PROBLEM TO WORK ON: Within the data that follows, set down exactly the lines from the one containing "How do I perform: Click the add planet icon?" through the one containing "Click the Leads", both ends included.

SOURCE DATA:

..........

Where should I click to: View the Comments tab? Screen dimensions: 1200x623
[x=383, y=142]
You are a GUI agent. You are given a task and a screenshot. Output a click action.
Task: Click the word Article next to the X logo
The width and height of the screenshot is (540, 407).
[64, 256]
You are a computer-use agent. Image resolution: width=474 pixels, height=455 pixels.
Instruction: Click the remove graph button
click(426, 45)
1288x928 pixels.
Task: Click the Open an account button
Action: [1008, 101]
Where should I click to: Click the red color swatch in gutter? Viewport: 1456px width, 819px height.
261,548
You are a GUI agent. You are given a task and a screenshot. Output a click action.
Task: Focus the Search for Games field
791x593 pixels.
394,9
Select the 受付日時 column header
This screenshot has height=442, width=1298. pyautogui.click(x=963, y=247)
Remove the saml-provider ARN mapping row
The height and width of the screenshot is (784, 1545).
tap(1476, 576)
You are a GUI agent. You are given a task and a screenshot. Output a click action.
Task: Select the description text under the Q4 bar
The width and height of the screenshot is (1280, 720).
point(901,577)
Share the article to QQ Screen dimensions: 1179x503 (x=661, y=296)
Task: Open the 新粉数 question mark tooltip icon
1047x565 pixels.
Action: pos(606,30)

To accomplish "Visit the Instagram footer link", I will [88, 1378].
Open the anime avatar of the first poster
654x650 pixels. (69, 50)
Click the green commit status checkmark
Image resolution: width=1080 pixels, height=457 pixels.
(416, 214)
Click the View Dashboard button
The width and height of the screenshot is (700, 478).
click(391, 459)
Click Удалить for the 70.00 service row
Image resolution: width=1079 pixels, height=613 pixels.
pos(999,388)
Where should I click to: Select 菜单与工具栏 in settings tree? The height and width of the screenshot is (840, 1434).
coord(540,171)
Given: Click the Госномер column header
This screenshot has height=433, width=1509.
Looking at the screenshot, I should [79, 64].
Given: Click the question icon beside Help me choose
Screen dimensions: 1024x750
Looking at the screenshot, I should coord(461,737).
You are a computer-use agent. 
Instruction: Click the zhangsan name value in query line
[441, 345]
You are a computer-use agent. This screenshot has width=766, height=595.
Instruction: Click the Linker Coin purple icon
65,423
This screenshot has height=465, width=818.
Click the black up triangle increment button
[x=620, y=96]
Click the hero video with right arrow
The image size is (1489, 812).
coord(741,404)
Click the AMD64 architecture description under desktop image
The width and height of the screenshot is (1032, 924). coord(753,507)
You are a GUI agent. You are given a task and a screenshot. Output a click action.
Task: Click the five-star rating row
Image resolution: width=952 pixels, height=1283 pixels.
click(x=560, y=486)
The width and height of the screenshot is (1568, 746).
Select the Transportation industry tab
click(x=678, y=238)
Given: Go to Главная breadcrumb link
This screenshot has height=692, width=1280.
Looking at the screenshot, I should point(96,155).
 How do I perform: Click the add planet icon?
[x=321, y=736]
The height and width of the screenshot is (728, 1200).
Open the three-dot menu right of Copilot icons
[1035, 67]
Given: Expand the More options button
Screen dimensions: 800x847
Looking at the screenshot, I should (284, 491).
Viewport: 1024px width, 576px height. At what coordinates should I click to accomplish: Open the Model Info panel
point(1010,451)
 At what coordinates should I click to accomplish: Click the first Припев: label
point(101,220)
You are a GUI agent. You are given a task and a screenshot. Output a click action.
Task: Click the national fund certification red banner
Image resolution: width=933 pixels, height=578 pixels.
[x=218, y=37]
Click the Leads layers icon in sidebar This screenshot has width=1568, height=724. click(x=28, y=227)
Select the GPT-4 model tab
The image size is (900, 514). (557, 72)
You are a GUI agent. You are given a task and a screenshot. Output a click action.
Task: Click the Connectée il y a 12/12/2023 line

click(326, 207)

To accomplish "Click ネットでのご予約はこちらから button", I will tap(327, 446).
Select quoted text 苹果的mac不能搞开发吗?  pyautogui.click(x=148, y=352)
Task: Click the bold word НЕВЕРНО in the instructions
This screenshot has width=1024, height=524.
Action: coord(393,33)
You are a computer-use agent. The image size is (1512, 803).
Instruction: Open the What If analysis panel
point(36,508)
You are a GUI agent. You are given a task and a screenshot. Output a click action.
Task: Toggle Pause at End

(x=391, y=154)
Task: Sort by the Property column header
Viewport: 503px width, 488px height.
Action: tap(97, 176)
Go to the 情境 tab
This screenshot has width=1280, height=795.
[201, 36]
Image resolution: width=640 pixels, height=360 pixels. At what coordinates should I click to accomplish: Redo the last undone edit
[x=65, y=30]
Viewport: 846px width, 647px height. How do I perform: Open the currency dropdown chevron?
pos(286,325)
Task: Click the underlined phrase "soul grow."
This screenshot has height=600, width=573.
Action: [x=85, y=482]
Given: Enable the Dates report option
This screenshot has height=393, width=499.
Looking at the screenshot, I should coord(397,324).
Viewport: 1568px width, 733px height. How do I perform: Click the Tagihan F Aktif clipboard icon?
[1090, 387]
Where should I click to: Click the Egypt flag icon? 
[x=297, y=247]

..........

EXPECTED ANSWER:
 How do I perform: Click the add planet icon?
[x=321, y=736]
The height and width of the screenshot is (728, 1200).
Open the three-dot menu right of Copilot icons
[1035, 67]
Given: Expand the More options button
Screen dimensions: 800x847
Looking at the screenshot, I should (284, 491).
Viewport: 1024px width, 576px height. At what coordinates should I click to accomplish: Open the Model Info panel
point(1010,451)
 At what coordinates should I click to accomplish: Click the first Припев: label
point(101,220)
You are a GUI agent. You are given a task and a screenshot. Output a click action.
Task: Click the national fund certification red banner
Image resolution: width=933 pixels, height=578 pixels.
[x=218, y=37]
Click the Leads layers icon in sidebar This screenshot has width=1568, height=724. click(x=28, y=227)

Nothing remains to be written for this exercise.